Interessant ist das Konzept, da das Notebook erkennen soll, wie Nutzer es verwenden wollen. Es analysiert, ob Peripherie wie Maus und Tastatur vom Tisch genommen werden oder nicht vorhanden sind. In diesem Fall zeigt der zweite Bildschirm eine virtuelle Tastatur und das Touchpad an. Das soll auch funktionieren, wenn der zum Gerät gehörende Eingabestift zum Digitizer geführt wird. In diesem Fall öffnet sich ein Notiz- und Skizzierfeld. Asus nennt das Intelligent Touch. Es erkennt beispielsweise, wo Nutzer den Bildschirm berühren und blendet dort virtuelle Bedienungselemente wie Tastatur oder Touchpad ein.

KI ist eher Marketing

Intelligent Charging soll das Gerät je nach Energiebedarf laden. Asus sagt, diese Funktion sei ebenfalls durch KI-Software unterstützt. Allerdings ist das sehr unwahrscheinlich, da das gar nicht nötig wäre: Einfache Sensorik übernimmt diese Aufgabe genauso gut. Das System soll von einem Intel-Movidius-VPU (Vision Processing Unit) angetrieben werden, das speziell für Machine Learning auf dem Gerät entwickelt wird. Das Windows-ML-Framework ist die Softwareschnittstelle dazu. Außerdem steht fest, dass Project Precog einen nicht näher genannten Intel-Prozessor nutzt.

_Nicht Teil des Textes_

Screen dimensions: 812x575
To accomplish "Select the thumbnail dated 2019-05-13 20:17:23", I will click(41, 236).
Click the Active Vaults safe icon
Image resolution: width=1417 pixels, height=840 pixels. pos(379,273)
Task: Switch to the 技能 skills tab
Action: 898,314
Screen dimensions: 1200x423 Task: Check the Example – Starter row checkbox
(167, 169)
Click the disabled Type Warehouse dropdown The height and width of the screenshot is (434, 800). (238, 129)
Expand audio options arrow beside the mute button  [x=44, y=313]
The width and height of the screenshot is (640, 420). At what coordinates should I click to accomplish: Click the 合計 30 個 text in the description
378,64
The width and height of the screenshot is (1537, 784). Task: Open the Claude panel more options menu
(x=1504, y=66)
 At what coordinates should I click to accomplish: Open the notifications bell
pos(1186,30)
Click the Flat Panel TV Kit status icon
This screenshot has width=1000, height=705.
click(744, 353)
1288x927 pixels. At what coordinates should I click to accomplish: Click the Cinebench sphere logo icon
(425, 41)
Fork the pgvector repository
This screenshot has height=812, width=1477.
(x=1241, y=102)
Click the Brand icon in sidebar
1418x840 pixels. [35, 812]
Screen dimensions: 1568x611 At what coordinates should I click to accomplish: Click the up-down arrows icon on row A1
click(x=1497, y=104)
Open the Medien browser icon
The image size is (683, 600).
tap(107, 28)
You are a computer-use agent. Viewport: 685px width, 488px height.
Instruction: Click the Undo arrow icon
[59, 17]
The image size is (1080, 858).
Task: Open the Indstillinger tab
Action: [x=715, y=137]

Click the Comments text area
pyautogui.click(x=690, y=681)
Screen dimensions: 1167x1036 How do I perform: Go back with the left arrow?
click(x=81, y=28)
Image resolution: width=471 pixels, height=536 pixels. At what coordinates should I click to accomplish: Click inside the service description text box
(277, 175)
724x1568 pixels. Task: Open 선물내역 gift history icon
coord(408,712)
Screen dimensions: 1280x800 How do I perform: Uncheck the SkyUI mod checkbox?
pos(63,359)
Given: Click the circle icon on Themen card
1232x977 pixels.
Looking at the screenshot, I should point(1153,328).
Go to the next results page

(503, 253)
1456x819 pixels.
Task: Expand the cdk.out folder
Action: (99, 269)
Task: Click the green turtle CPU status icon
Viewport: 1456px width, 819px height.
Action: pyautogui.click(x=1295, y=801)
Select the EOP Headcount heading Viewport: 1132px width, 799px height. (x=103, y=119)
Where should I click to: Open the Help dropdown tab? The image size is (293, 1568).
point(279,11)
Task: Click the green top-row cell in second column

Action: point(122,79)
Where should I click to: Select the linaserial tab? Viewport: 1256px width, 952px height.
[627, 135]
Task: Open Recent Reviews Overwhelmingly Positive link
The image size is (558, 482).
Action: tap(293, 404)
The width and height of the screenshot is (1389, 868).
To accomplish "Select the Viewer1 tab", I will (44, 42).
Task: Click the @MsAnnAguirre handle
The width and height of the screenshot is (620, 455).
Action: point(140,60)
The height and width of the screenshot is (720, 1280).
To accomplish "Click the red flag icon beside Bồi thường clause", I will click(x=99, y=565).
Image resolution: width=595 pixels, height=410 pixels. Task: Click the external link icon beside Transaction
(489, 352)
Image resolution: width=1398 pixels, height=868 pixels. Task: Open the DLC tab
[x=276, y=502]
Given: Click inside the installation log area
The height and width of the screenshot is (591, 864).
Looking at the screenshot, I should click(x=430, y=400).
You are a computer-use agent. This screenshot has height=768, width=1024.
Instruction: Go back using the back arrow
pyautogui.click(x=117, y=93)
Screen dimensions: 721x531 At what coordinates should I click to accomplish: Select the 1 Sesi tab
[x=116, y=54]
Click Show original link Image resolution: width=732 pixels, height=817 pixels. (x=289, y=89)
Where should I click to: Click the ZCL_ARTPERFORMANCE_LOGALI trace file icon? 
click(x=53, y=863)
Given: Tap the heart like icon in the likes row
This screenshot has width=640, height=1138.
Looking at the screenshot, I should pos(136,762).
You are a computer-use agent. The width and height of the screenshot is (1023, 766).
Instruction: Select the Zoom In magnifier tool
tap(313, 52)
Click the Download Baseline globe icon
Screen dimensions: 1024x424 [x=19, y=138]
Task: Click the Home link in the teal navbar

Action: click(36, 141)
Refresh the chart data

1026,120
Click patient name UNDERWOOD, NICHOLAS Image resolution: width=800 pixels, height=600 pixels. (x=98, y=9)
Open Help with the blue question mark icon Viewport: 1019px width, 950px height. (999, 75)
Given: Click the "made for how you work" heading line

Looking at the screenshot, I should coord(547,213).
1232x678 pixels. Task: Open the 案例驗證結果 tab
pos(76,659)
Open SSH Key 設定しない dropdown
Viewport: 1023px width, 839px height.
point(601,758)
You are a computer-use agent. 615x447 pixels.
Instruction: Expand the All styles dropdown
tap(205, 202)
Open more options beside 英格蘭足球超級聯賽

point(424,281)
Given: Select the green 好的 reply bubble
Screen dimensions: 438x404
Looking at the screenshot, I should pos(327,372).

Zu weiteren Details der Hardware verriet Asus hingegen letztlich nichts. Es ist auch noch kein konkreter Erscheinungstermin für das Produkt bekannt. Lenovo hat auf der Intel-Pressekonferenz auf der Computex 2018 die zweite Generation des Yoga Book kurz gezeigt. Das Gerät ist dem Asus-Produkt recht ähnlich. Es könnte also sein, dass damit eine gesamte neue Produktkategorie eingeleitet wird.

Nachtrag vom 7. Juni 2018, 4:45 Uhr

Am Stand von Asus ist Project Precog nicht ausgestellt. Mitarbeiter vor Ort haben Golem.de mitgeteilt, dass es sich beim gezeigten Modell noch um einen recht frühen Prototypen handelt. Erst 2019 soll das Gerät auf den Markt kommen.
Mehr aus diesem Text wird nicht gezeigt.